To help close those gaps, LifeAssist developed a software as a solution (SaaS) care coordination platform that aggregates all data points for monitoring technology being used, such as from gait analysis and fall prevention solutions, blood pressure monitoring and so on, for a particular resident. When a new specialist or clinician needs to access the resident’s data, they will be invited to the care circle in the care coordination platform and can gain secure access to appropriate information through a single tab. This allows various care providers to collaborate and coordinate care information and quickly see changes with a resident, such as blood pressure or weight changes, or to see whether a resident is ambulating or sleeping more or less frequently, Ornoy explains.

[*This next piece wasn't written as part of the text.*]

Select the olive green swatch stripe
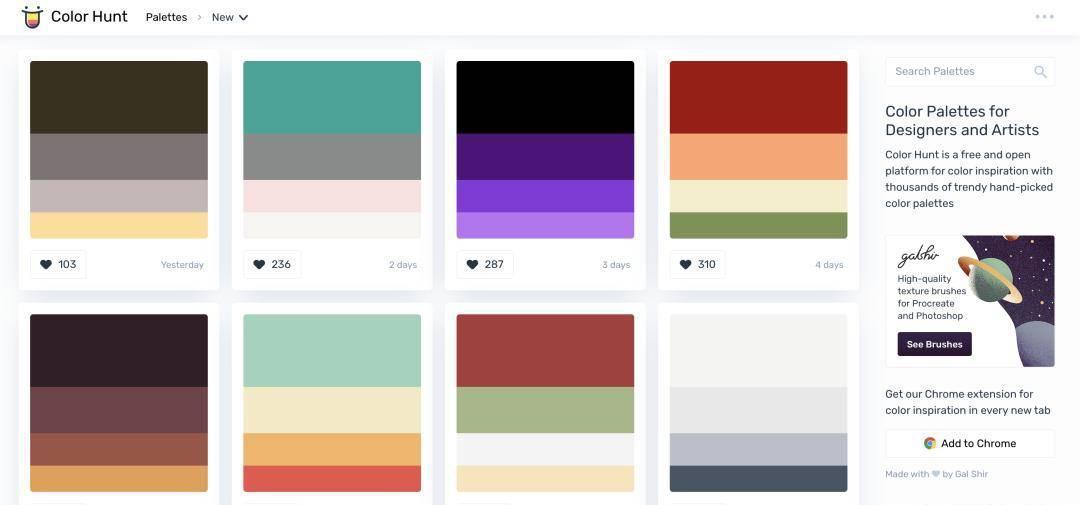Image resolution: width=1080 pixels, height=505 pixels. pyautogui.click(x=758, y=225)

Increasingly, traditional alarms and stand-alone technologies designed to alert staff when a resident attempts to exit a bed or chair are giving way to more predictive solutions that allow for more proactive response.
More and more fall management solutions also are able to integrate with other resident security and response technologies.
“The time to catch a fall is before it happens,” reminds Tim Fischer, vice president of sales at RF Technologies. “Rather than just a pad on the floor, we’ve integrated fall management into our Code Alert nurse call system. Caregivers can be notified as the resident starts to get up, so the closest person can immediately go to the resident.
Through use of artificial intelligence and non-intrusive passive monitoring, fall prevention technology can now identify movements and analyze activities that lead to a fall. This affords the ability to monitor specific markers such as gait, walking speed and posture, and to deliver numerous other metrics that can be precursors to a fall, explains Laura Wasson, director of healthcare for Tech Electronics.
“Our systems continuously monitor a resident’s movements in gait. By observing only a few initial steps, the system provides an assessment which is translated into a TUG [Time Up and Go] score,” she says.
“While most previous technologies were manual, such as, ‘In case of an emergency, press this button,’ the current trend is to allow more automatic observation of habits, so if a change from the norm occurs, staff are alerted and prepared for what the results could be,” says Brad Hyder, marketing manager for TekTone Sound & Signal Manufacturing. TekTone’s nurse call systems use wireless motion detectors, door and window monitors and check-in devices for residents, as well as auxiliary inputs on other hardwired systems, for interfacing with door monitoring, wander management and pressure pads for chairs and beside beds.
Still, experts warn that machines alone will not prevent a fall. “Only a human will do that,” says Steve Elder, director of communications for Stanley Healthcare. “Extensive education is needed to ensure caregivers are properly using the data being captured.”